Gensler wants more disclosure from private funds (hedge funds and private equity funds). In a speech in November, he noted that private funds (primarily private equity and hedge funds) had gross assets under management of $17 trillion and that many of the investors were state government pension plans, nonprofits and university endowments. The Dodd-Frank Act of 2010 required many private fund advisers to register with the SEC and report information about their holdings through a new Form PF filing.

Gensler said he wanted to “refresh” the Form PF filing and require additional information, saying more information about what private funds are doing is critical to the SEC’s investor protection role. He wants funds that have experienced “significant stress” (i.e. big losses) to report what happened within one business day.

The proposal would also reduce the reporting threshold for large private equity advisers from $2 billion to $1.5 billion in private equity fund assets under management.

Gensler also wants more transparency on fees and expenses.

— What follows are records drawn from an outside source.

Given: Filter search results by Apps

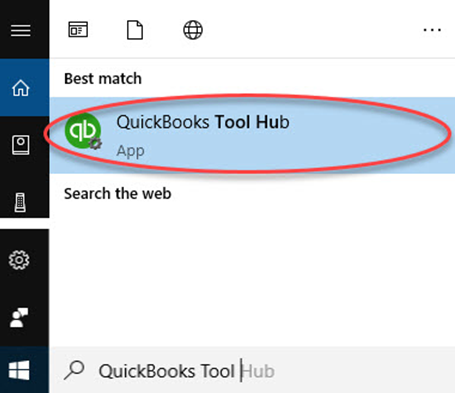Looking at the screenshot, I should point(78,30).
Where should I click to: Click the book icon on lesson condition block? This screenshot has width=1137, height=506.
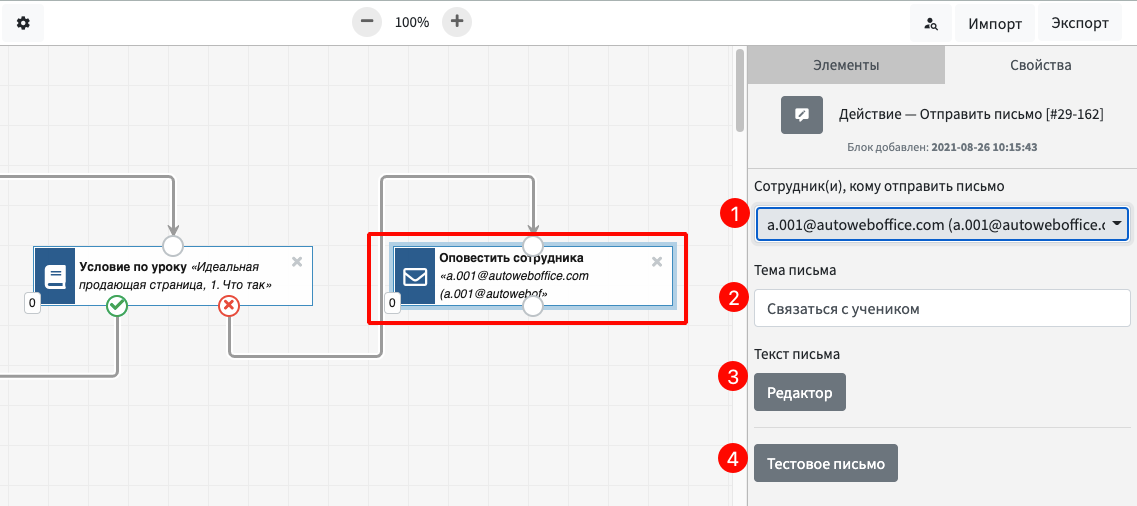(55, 276)

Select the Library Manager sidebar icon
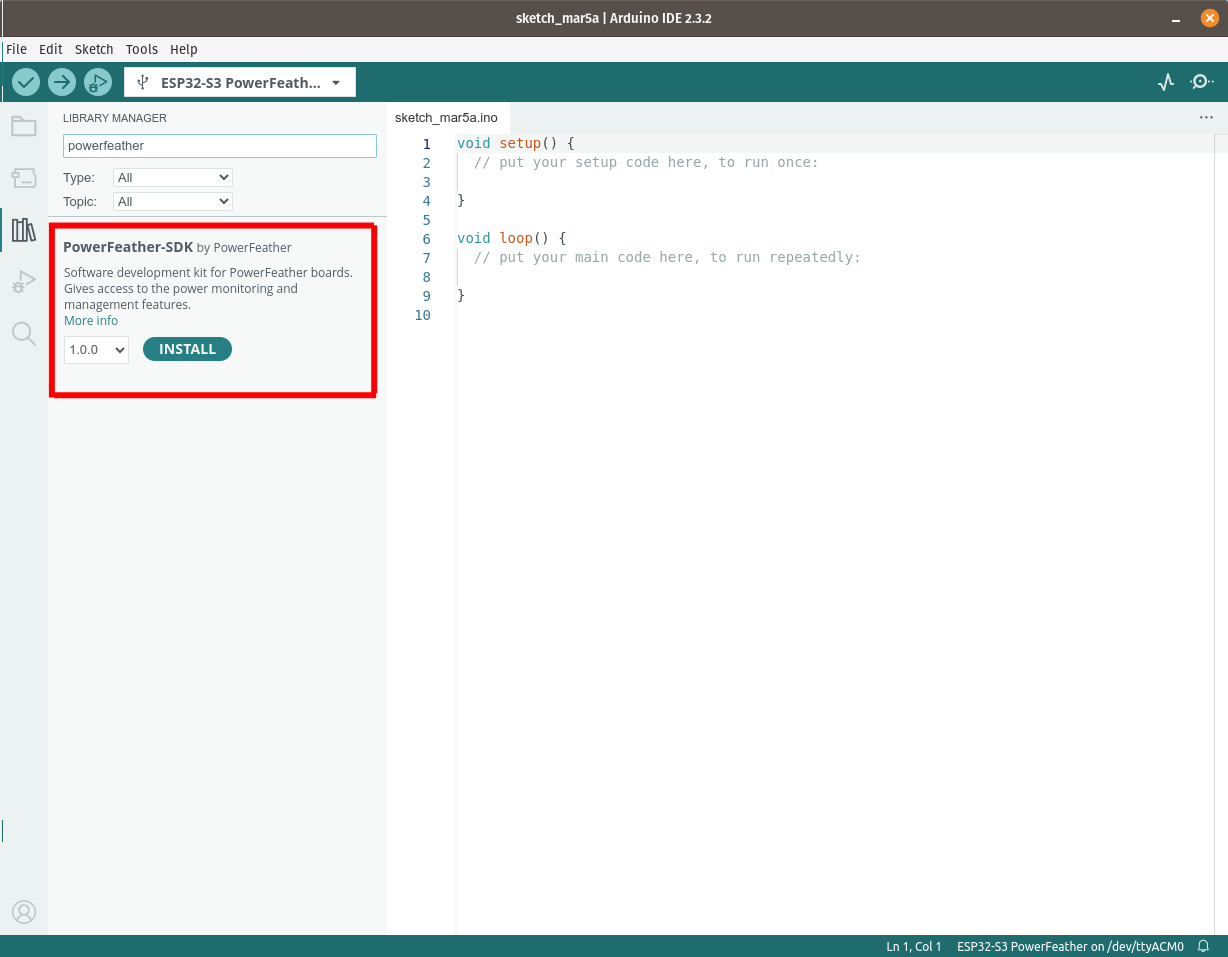[24, 230]

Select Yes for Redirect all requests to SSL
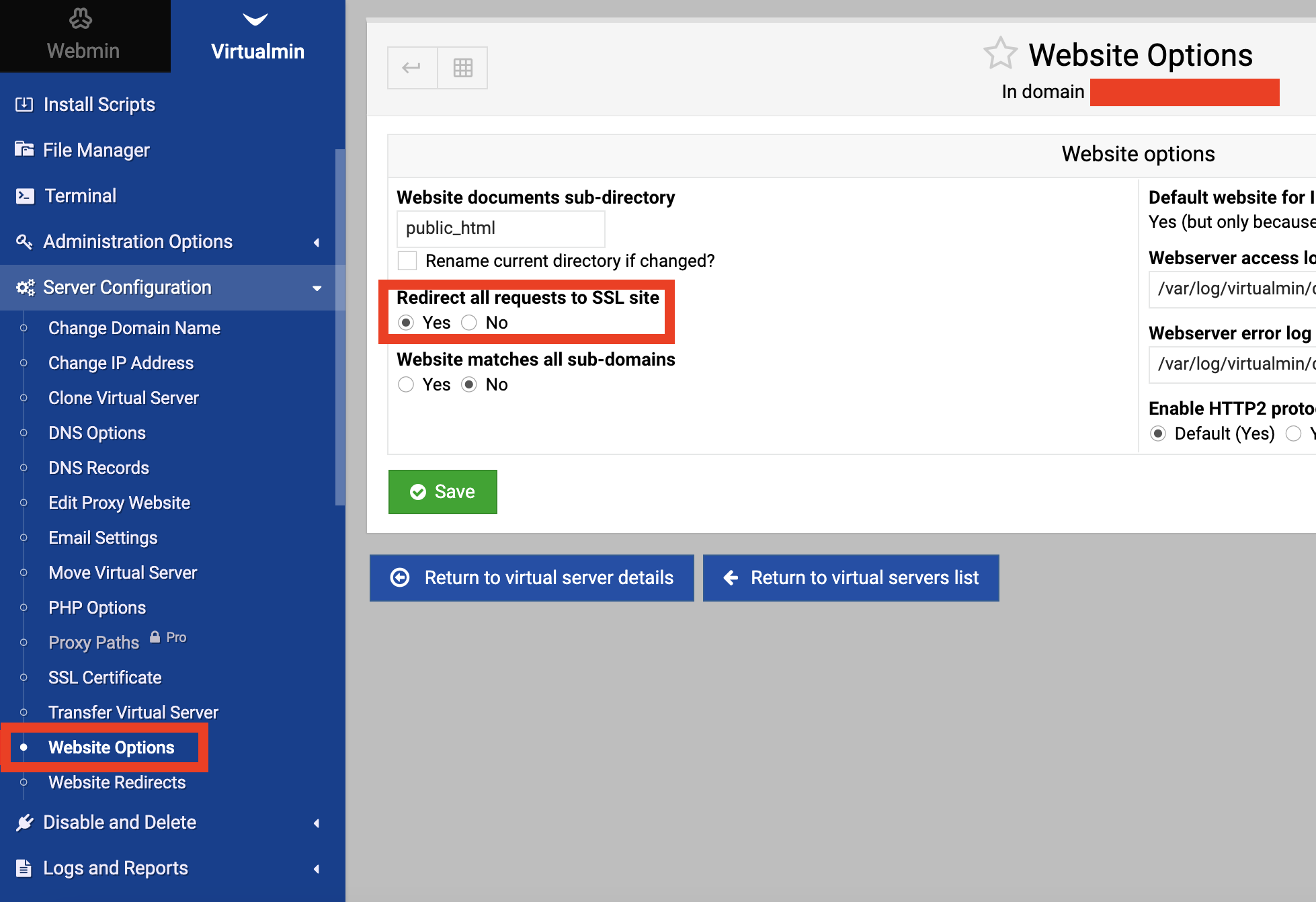pos(407,321)
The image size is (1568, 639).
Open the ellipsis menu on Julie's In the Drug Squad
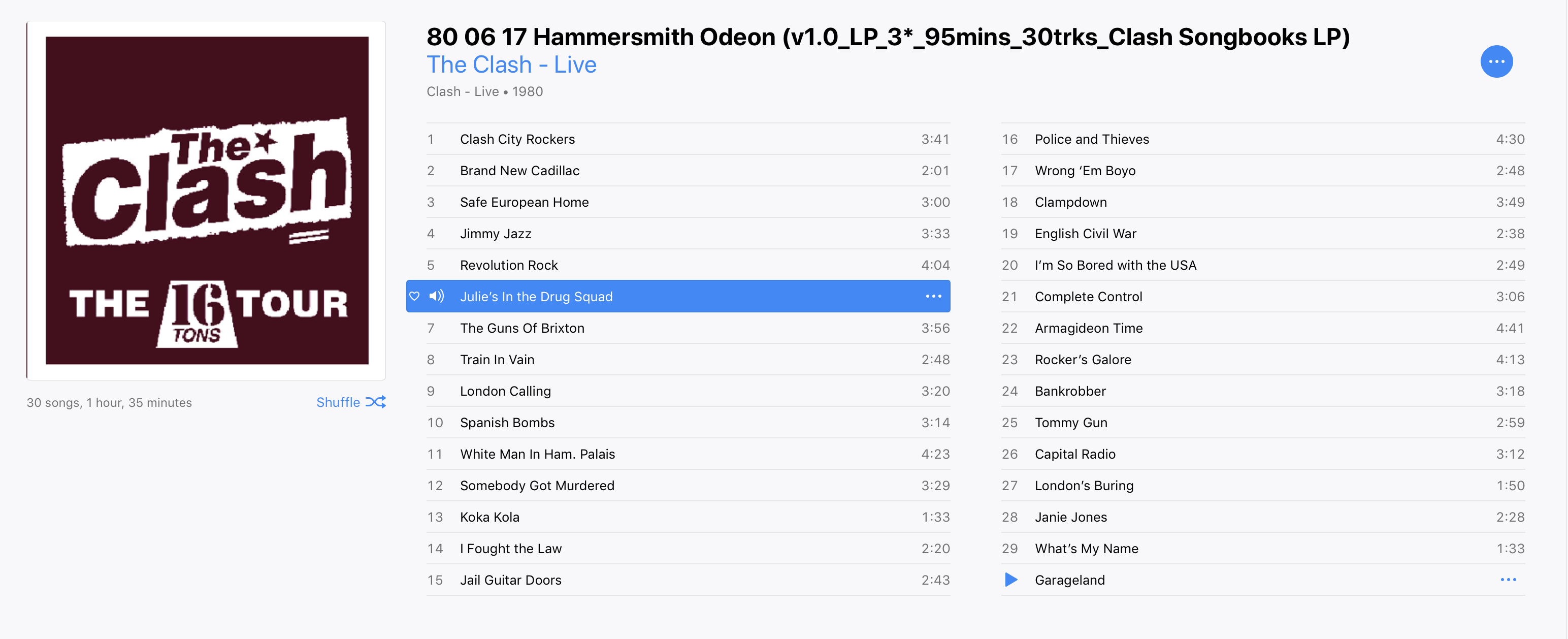(x=933, y=296)
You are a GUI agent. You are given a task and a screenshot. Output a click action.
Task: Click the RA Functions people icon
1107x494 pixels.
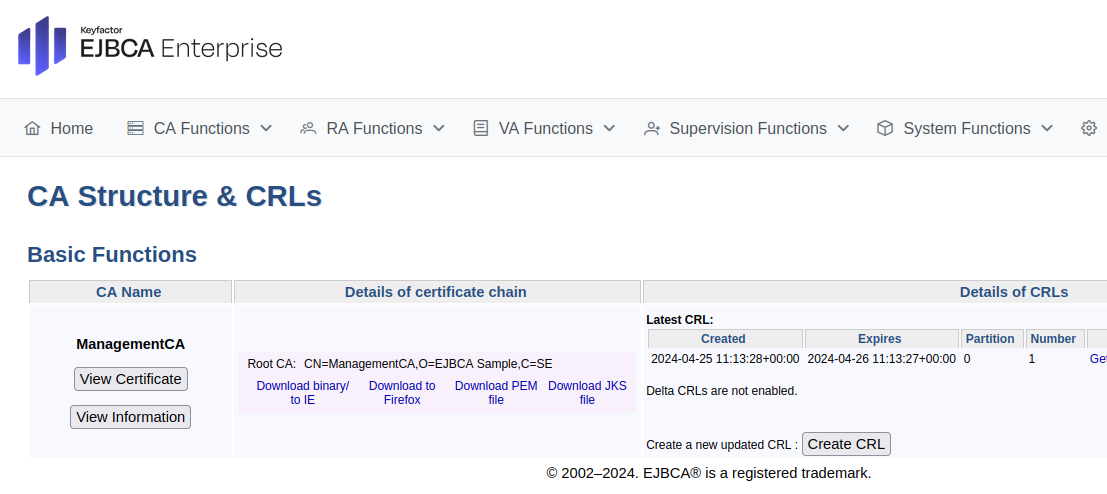click(x=308, y=128)
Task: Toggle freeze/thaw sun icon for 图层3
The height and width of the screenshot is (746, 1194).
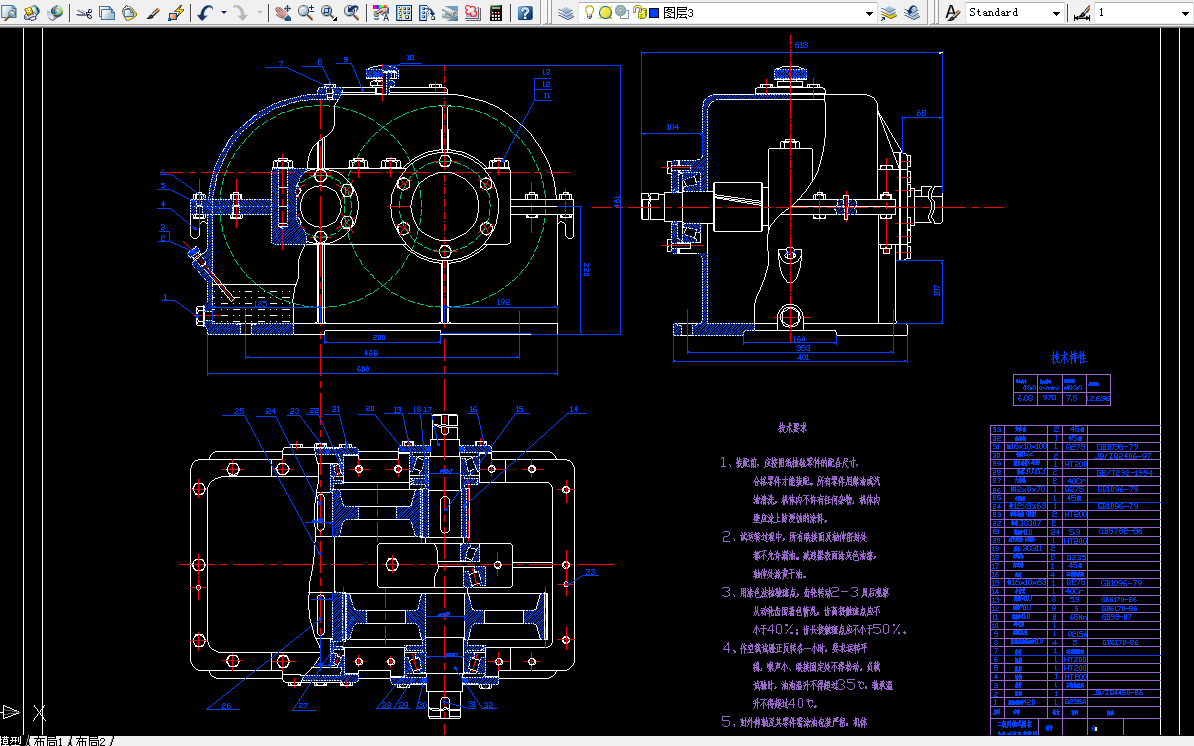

He noted that there had been little change in private fund spending, even though the costs of mutual funds and ETFs had fallen significantly, that the average private equity fee was estimated at 1.76% annual management fees and 20.3% of performance fees in 2018 and 2019. .

The chairman of the SEC wants a quarterly statement to investors with a detailed accounting of all fees and expenses paid by the private fund during the reporting period, and provide information about the performance of the private fund. This would not be made available to the public.

The bottom line is that it would shed more light on fund performance and whether private funds really outperform public funds when all expenses are taken into account.

The proposal would also require an audit at least once a year to verify the valuation of fund assets by private fund advisers.

Cybersecurity risk management

Shortening the settlement transaction date

The overall theme: more disclosure from everyone

Reviewing the more than 50 rules currently proposed or being finalized by the SEC, Shane Swanson, senior analyst at Coalition Greenwich, expressed surprise at the breadth of the proposals.

“It’s an aggressive SEC program,” he told me.

Swanson noted a common thread: “The general theme is more disclosure and more reporting – it cuts through all of these issues.

He also noted that part of the aggressive program – such as the emphasis on order flow payment and settlement cycle shortening – is the result of the controversy around GameStop and Robinhood, and it’s understandable that Gensler would want to push forward on these issues while they’re still fresh in their minds public.

“They have a lot of ideas that have been around for a while, and in particular they want to act while the focus is on some of these issues. [because of GameStop]like moving the settlement cycle,” Swanson said.

“So there’s a bit of ‘shake it up’ while they still have the public’s attention,” he added.